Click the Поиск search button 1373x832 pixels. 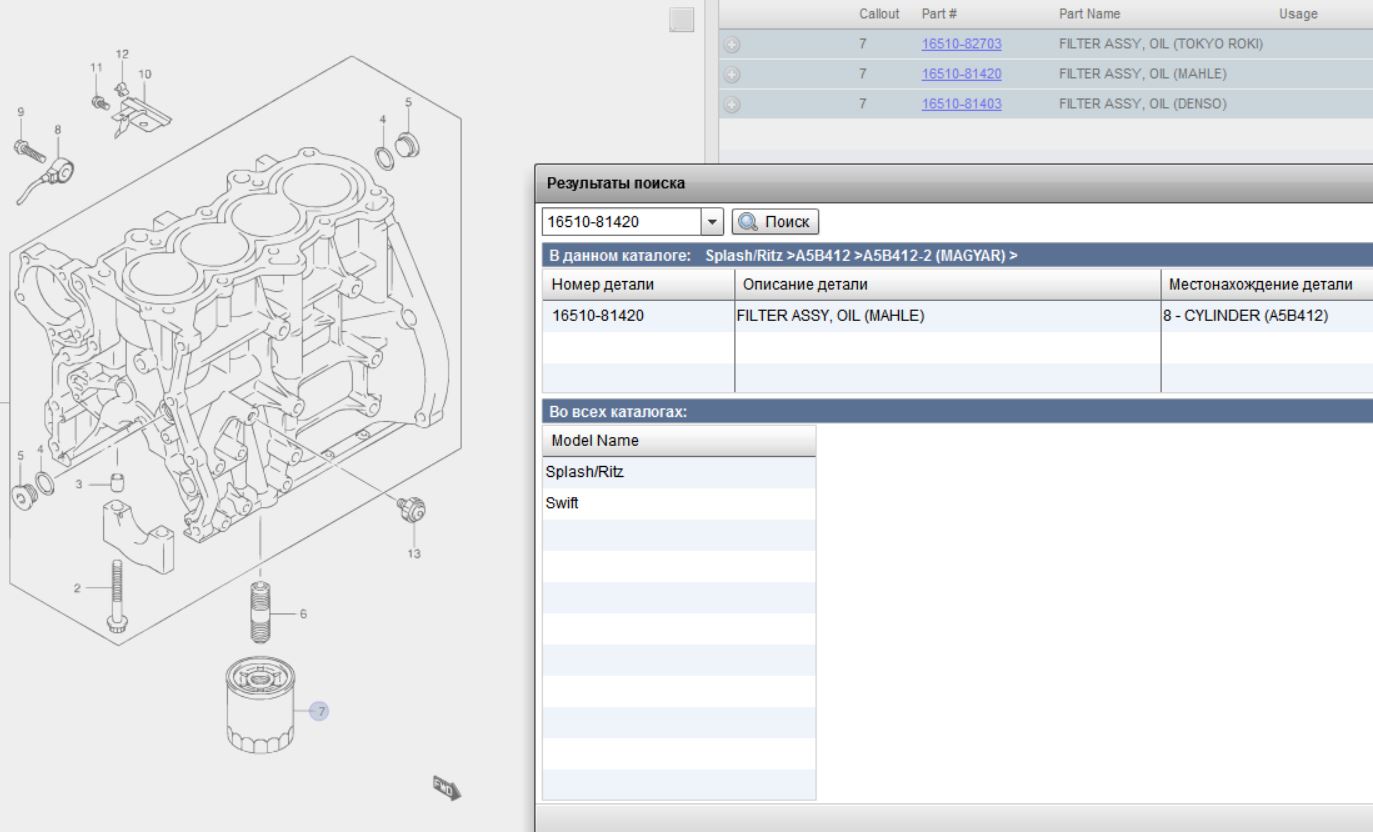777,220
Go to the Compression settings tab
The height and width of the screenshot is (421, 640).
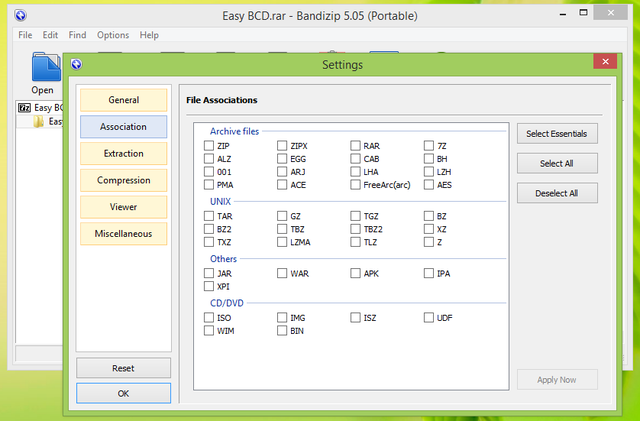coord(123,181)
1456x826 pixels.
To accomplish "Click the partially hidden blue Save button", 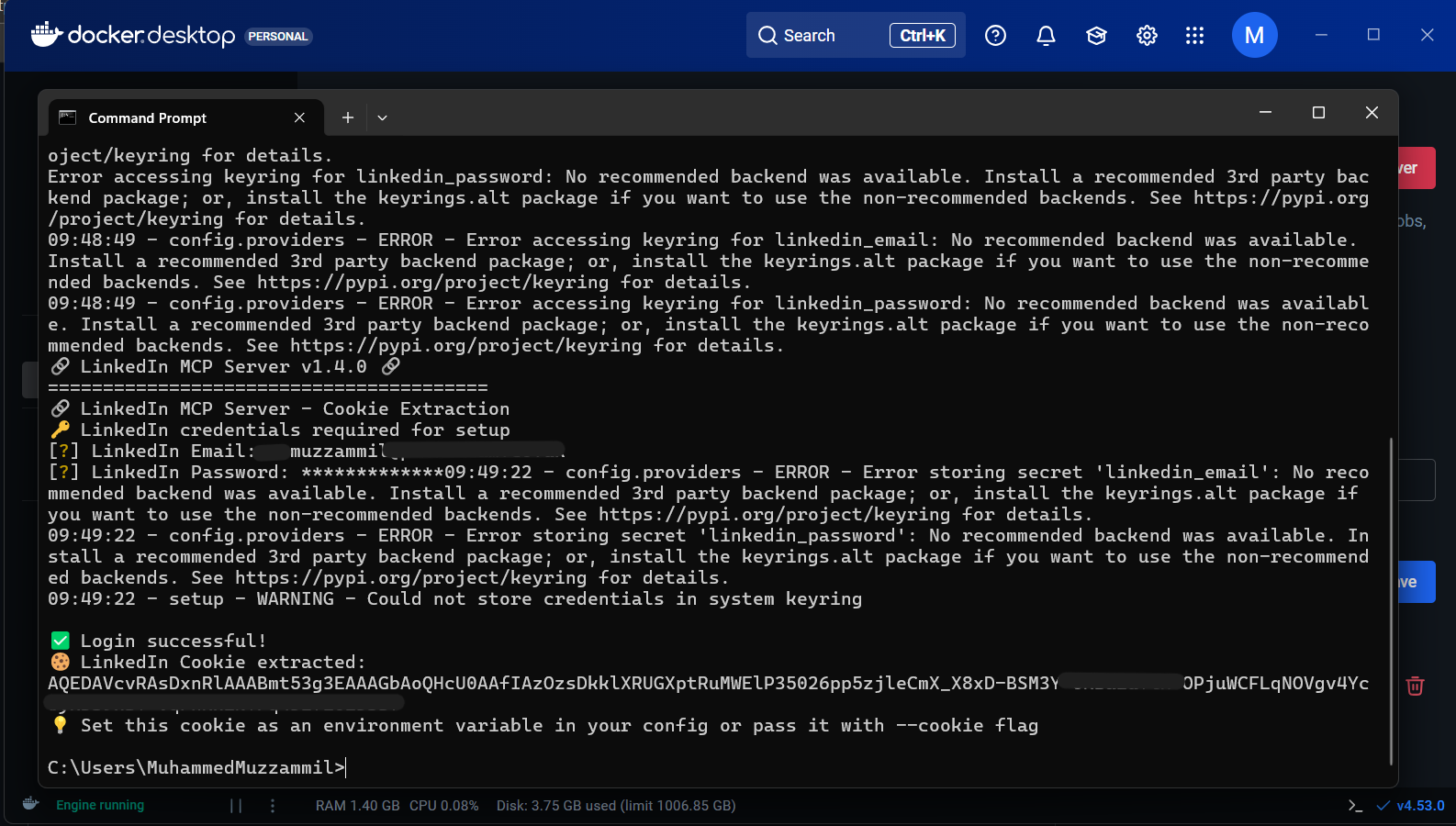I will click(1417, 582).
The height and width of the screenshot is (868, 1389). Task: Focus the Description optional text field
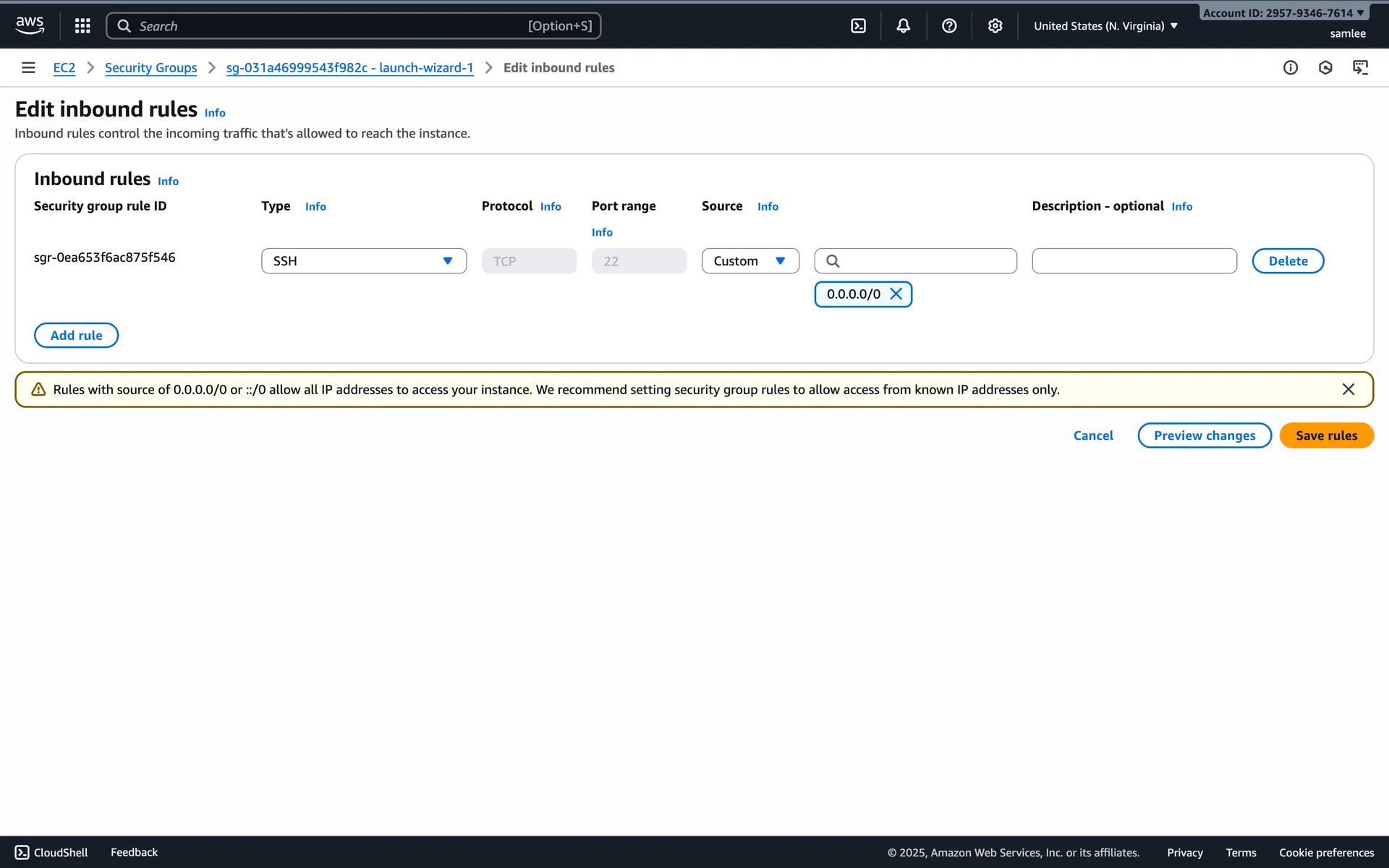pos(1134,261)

* * *

Can you format the lines from the one containing "The height and width of the screenshot is (868, 1389)." through the end of the records as a JSON list of strings, one string per line, skipping blank lines and leaving the pictures out?

## Written response
[
  "The height and width of the screenshot is (868, 1389). Task: Focus the Description optional text field",
  "pos(1134,261)"
]